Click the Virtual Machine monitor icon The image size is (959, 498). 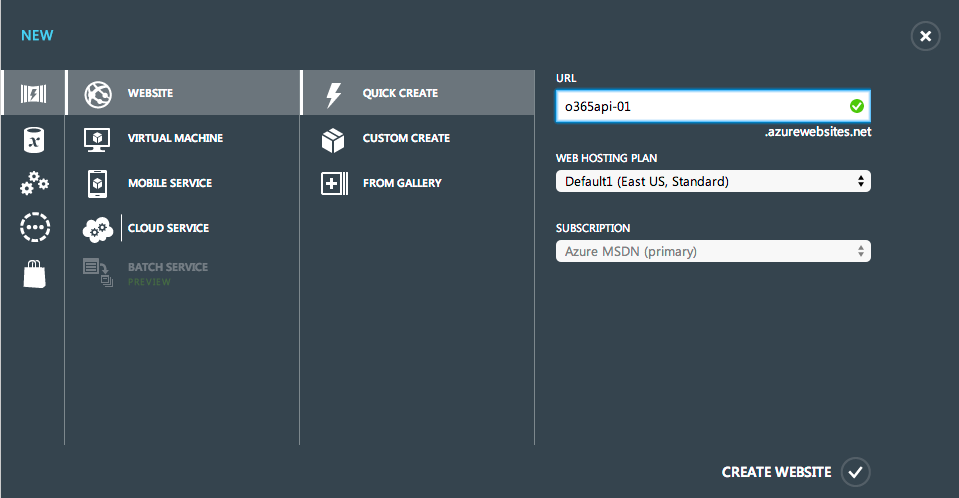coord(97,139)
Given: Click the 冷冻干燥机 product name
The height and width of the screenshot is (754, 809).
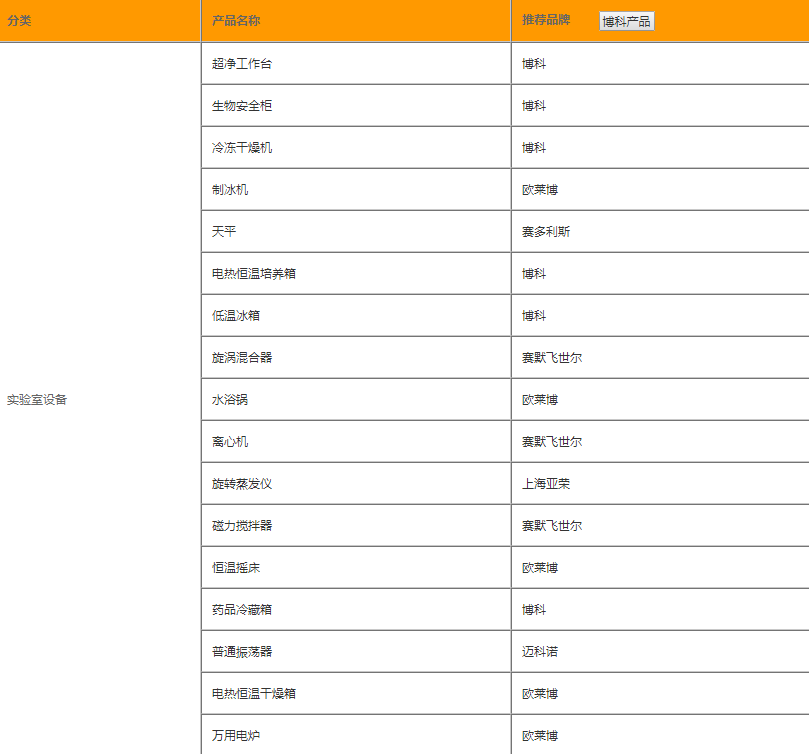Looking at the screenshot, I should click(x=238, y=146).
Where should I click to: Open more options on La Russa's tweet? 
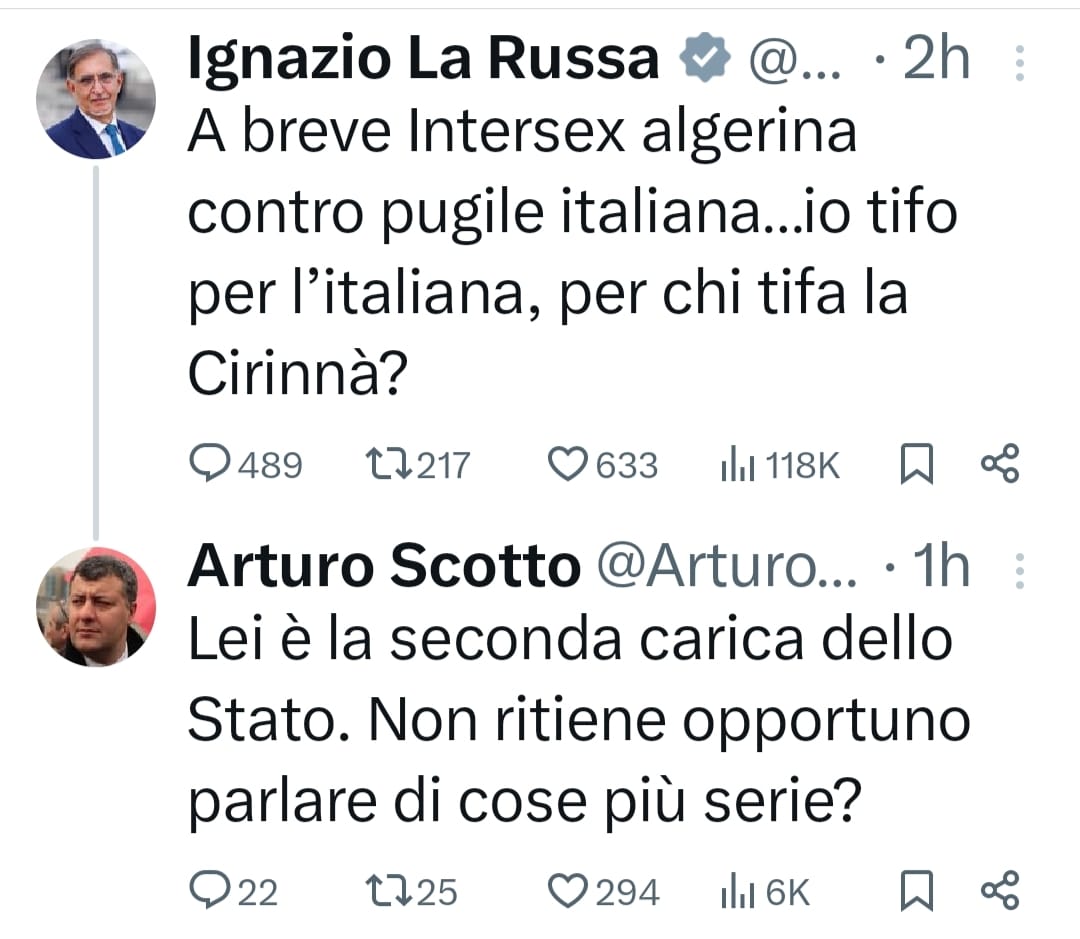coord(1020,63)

* Task description: Reproduce verbatim the part of the records that opens with the line containing "Where should I" and closes at the end of the records, including both ends. Leave the pictures out of your copy.

* Solution:
Where should I click to: Open more options on La Russa's tweet? 
coord(1020,63)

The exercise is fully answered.